## WORK REQUIRED
Rewrite the listing below with "Instruction:" changed to "Goal:" everywhere it appears, keeping everything else the same.

-=-=-=-=-

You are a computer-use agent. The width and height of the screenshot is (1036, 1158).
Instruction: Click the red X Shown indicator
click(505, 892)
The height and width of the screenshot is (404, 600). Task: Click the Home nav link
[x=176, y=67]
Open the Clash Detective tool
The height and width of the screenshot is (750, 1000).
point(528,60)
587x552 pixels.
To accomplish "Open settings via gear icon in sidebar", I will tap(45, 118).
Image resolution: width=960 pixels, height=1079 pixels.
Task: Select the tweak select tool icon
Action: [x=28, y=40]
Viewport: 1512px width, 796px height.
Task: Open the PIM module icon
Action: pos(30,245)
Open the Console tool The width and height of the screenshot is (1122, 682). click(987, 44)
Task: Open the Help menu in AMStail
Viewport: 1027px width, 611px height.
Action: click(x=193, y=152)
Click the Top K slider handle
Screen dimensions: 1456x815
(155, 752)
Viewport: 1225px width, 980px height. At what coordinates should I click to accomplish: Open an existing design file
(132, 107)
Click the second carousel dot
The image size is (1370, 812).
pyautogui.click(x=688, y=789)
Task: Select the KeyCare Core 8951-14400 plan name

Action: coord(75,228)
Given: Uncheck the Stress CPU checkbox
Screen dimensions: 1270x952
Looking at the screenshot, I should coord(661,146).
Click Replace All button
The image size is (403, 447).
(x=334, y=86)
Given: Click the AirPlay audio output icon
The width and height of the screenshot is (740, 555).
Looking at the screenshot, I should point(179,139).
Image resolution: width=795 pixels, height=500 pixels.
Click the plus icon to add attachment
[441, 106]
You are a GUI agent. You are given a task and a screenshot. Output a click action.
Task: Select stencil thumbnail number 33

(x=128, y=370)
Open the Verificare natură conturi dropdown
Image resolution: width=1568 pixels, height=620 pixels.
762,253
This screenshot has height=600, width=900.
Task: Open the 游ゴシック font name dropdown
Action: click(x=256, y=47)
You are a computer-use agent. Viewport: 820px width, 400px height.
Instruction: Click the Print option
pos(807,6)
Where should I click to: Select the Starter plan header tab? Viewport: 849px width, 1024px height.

-=-=-=-=-

## FINISHED TASK
You are a computer-use agent. The width and height of the screenshot is (1036, 1158).
Goal: Click the red X Shown indicator
click(505, 892)
The height and width of the screenshot is (404, 600). Task: Click the Home nav link
[x=176, y=67]
Open the Clash Detective tool
The height and width of the screenshot is (750, 1000).
point(528,60)
587x552 pixels.
To accomplish "Open settings via gear icon in sidebar", I will tap(45, 118).
Image resolution: width=960 pixels, height=1079 pixels.
Task: Select the tweak select tool icon
Action: [x=28, y=40]
Viewport: 1512px width, 796px height.
Task: Open the PIM module icon
Action: pos(30,245)
Open the Console tool The width and height of the screenshot is (1122, 682). click(987, 44)
Task: Open the Help menu in AMStail
Viewport: 1027px width, 611px height.
Action: click(x=193, y=152)
Click the Top K slider handle
Screen dimensions: 1456x815
(155, 752)
Viewport: 1225px width, 980px height. At what coordinates should I click to accomplish: Open an existing design file
(132, 107)
Click the second carousel dot
The image size is (1370, 812).
pyautogui.click(x=688, y=789)
Task: Select the KeyCare Core 8951-14400 plan name

Action: coord(75,228)
Given: Uncheck the Stress CPU checkbox
Screen dimensions: 1270x952
Looking at the screenshot, I should coord(661,146).
Click Replace All button
The image size is (403, 447).
(x=334, y=86)
Given: Click the AirPlay audio output icon
The width and height of the screenshot is (740, 555).
Looking at the screenshot, I should point(179,139).
Image resolution: width=795 pixels, height=500 pixels.
Click the plus icon to add attachment
[441, 106]
You are a GUI agent. You are given a task and a screenshot. Output a click action.
Task: Select stencil thumbnail number 33

(x=128, y=370)
Open the Verificare natură conturi dropdown
Image resolution: width=1568 pixels, height=620 pixels.
762,253
This screenshot has height=600, width=900.
Task: Open the 游ゴシック font name dropdown
Action: click(x=256, y=47)
You are a computer-use agent. Viewport: 820px width, 400px height.
Goal: Click the Print option
pos(807,6)
Where should I click to: Select the Starter plan header tab? Viewport: 849px width, 1024px height.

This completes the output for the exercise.